* _Source document_
═══
Batman has the best rogues gallery in comic book history. Spider-Man is a very close second, but the level of penetration the Gotham City ne'er-(or perhaps ra're)-do-wells have managed to achieve within the popular cultural consciousness is second to none. In the upcoming Batman: Year One animated film, the focus is entirely on the Caped Crusader and Jim Gordon's rise to commissioner status and personal life meltdown. In the upcoming Batman: Arkham CIty video game, these crazy villains are going to be all over the place. So let's do a quick rundown of the top five villains Batman's ever faced.
═══
Copy the Batman passage word for word, starting with "Batman has the" and going on through "Batman's ever faced.". The items that follow are separate material and have no connection to the Batman passage.

* _Extracted information_
═══
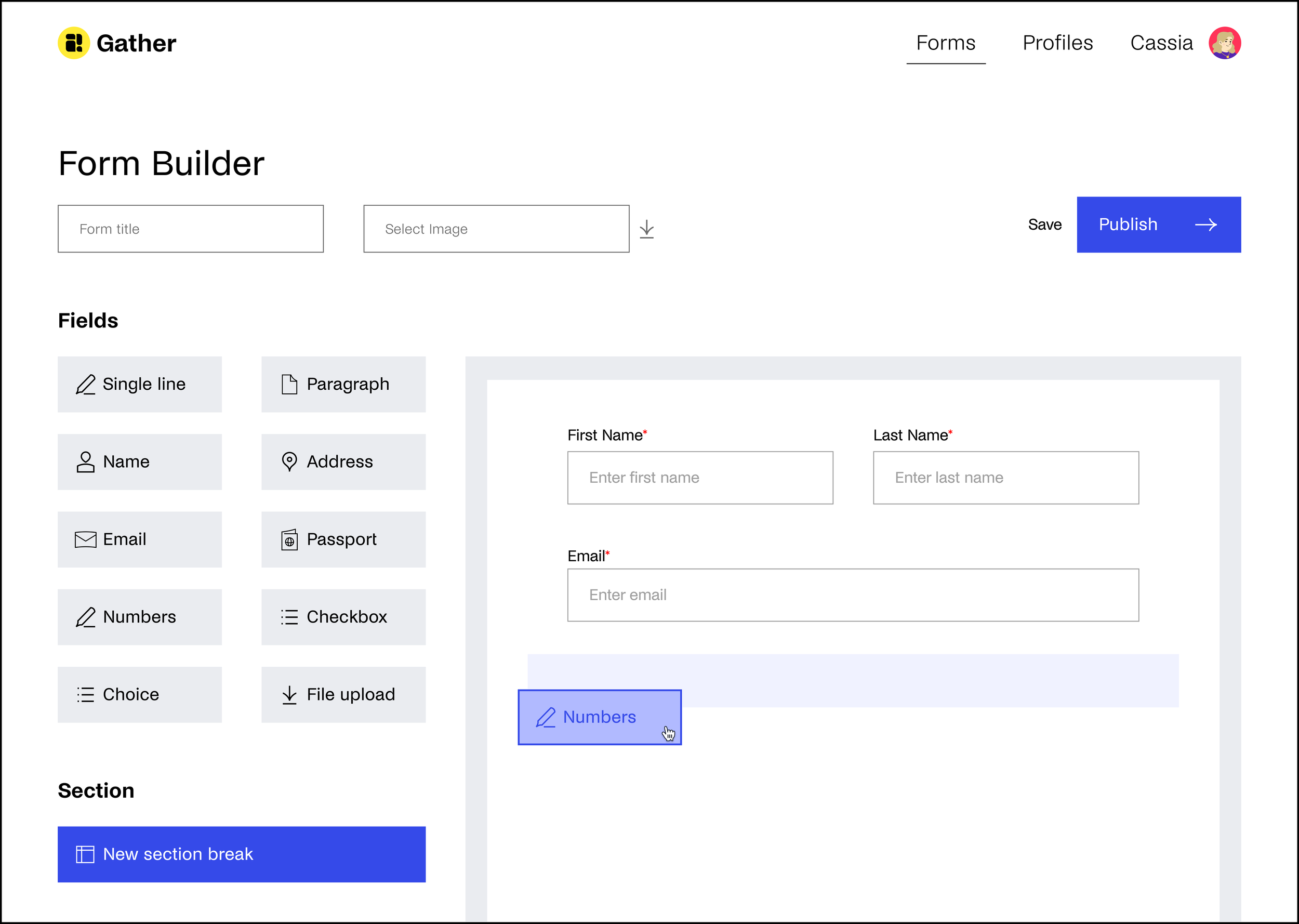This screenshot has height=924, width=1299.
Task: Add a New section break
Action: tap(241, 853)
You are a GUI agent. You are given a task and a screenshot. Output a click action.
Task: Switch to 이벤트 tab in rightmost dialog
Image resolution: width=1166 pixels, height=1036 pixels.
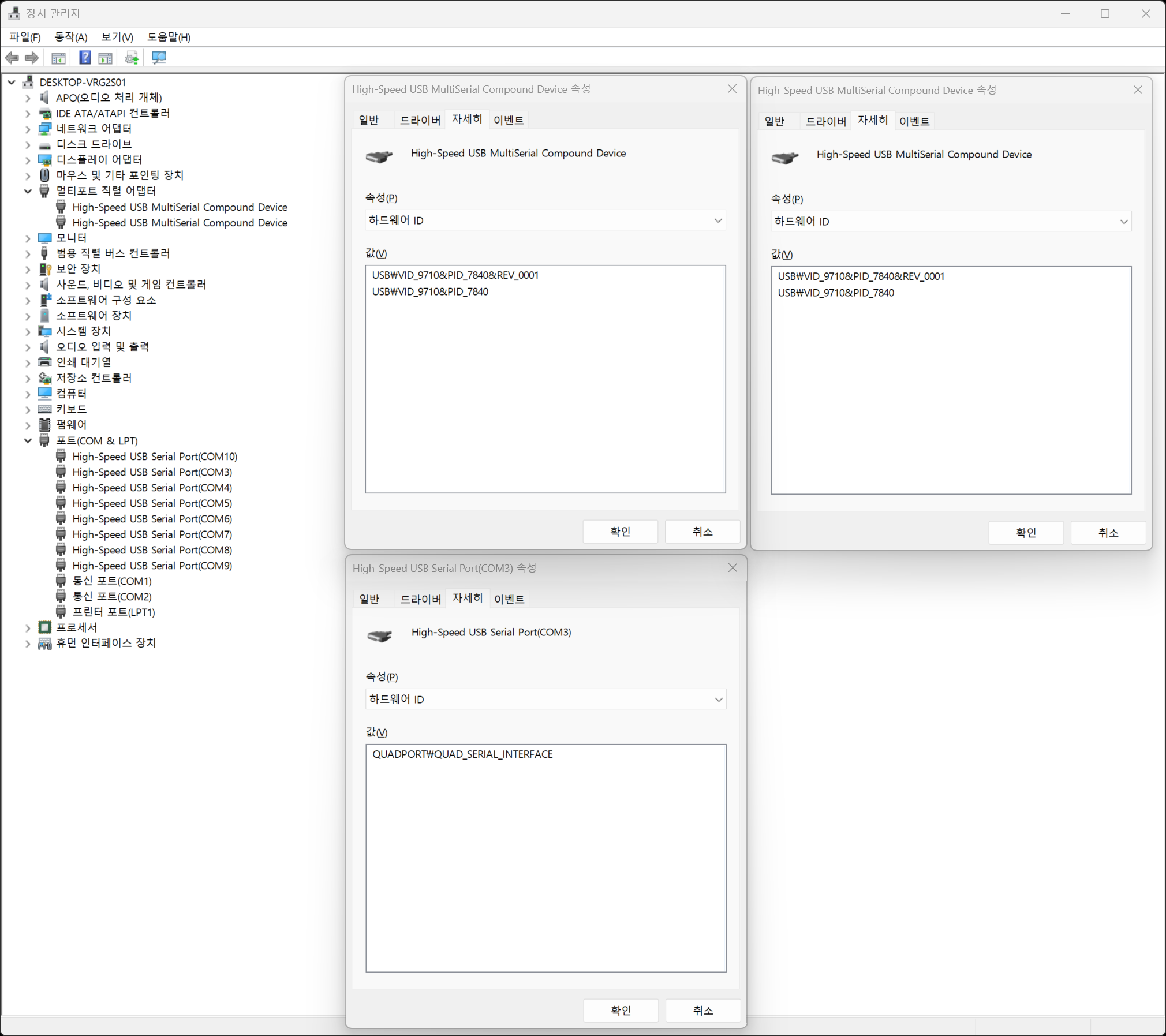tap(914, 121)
═══
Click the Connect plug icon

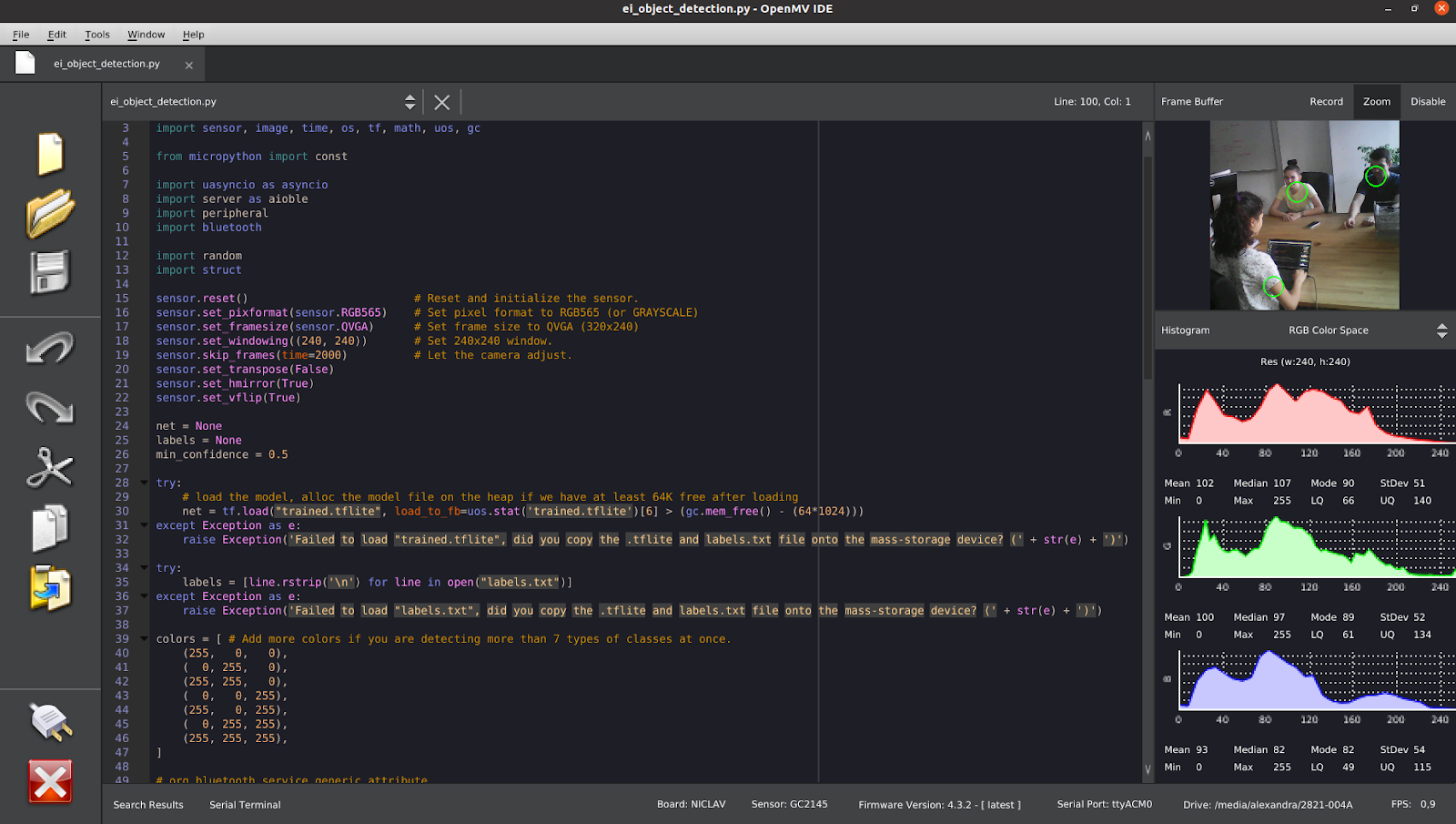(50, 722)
═══
* _Solution to this problem_
Batman has the best rogues gallery in comic book history. Spider-Man is a very close second, but the level of penetration the Gotham City ne'er-(or perhaps ra're)-do-wells have managed to achieve within the popular cultural consciousness is second to none. In the upcoming Batman: Year One animated film, the focus is entirely on the Caped Crusader and Jim Gordon's rise to commissioner status and personal life meltdown. In the upcoming Batman: Arkham CIty video game, these crazy villains are going to be all over the place. So let's do a quick rundown of the top five villains Batman's ever faced.